No llevo la cuenta de desde hace cuántos años acudo a la muestra de World Press Photo en el Museo Franz Mayer. Pero sé que no son pocos. Aunque los últimos dos me abstuve de ir porque me hastié de ver siempre el mismo tipo de fotografías. Primero, el mundo destrozándose a balazos y bombazos, cayéndose a pedazos (de piel, de concreto, de tierra). Y luego, como para palmearte un poco el estómago, la poesía visual del hombre y su vida cotidiana. Bah.
Este fin de semana pasé por ahí, como para ver si el año pasado (en el que me alejé un poco más del frenesí noticioso) había tenido un golpe de suerte y la cosa algo había cambiado. Pero no. Como era de esperarse, no. Como cada año, colgadas hay grandes fotos (de esas que entran en la categoría: el lugar correcto en el momento adecuado con el ángulo necesario), pero en ellas está retratado el mismo hombre de siempre: el sobrado de coraje, enfermo de poder, en su papel de víctima y de victimario. Y también el sonriente de espíritu, el que lleva su cuerpo a los maravillosos e increíbles límites de este, el que vive.

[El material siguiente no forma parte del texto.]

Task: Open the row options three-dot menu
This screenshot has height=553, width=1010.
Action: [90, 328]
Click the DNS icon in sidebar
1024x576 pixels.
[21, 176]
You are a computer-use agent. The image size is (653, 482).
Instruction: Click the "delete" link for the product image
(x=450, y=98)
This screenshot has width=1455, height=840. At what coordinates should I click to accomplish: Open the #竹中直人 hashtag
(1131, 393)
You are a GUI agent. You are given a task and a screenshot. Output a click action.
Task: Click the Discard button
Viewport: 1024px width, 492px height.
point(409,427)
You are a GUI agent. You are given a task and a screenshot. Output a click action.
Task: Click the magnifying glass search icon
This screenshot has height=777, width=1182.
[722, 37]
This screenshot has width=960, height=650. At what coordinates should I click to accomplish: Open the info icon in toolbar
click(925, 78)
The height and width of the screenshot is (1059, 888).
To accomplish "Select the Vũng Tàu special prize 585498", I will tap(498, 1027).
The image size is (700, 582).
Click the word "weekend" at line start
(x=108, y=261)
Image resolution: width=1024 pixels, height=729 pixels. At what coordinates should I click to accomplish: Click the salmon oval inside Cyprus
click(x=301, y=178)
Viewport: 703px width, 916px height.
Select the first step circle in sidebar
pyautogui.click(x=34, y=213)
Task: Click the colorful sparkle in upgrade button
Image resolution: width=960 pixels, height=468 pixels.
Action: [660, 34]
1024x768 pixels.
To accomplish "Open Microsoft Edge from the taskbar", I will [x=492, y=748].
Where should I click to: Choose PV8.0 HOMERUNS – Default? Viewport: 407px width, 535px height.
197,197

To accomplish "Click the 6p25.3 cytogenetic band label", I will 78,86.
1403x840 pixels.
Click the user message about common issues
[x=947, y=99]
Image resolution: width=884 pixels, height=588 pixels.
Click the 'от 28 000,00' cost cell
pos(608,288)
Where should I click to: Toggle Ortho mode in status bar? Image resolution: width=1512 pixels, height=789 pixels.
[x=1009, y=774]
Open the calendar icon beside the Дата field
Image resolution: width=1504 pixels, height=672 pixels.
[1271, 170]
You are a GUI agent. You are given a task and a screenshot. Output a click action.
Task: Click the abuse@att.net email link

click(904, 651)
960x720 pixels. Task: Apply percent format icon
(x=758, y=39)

Pero ahora, por primera vez, mientras transitaba a pasitos del infierno al cielo cotidiano no sentí oleadas de enojo. Tampoco se apoderó de mí la desesperanza. Me di cuenta de que por fin acepté algo que parece una tontería pero que hace una gran diferencia, y que en años anteriores no me era posible deglutir: el mundo es así, siempre lo ha sido y lo seguirá siendo. Y así está bien. Comprendí que lo único (y muy valioso) por hacerse es tomar verdadera consciencia personal de la molesta protuberancia que todos podemos ser desde nuestro pequeño punto cardinal en el universo y tratar de dejar de serlo. Así que ahora, al salir, me pregunté: ¿qué más, qué más está en mis manos? Porque estoy dispuesta a hacerlo. Como abrirme de verdad al hecho de que todos, todos somos iguales. Que nadie es mejor ni peor que yo. Ni aquellos a los que pueda considerar mis enemigos.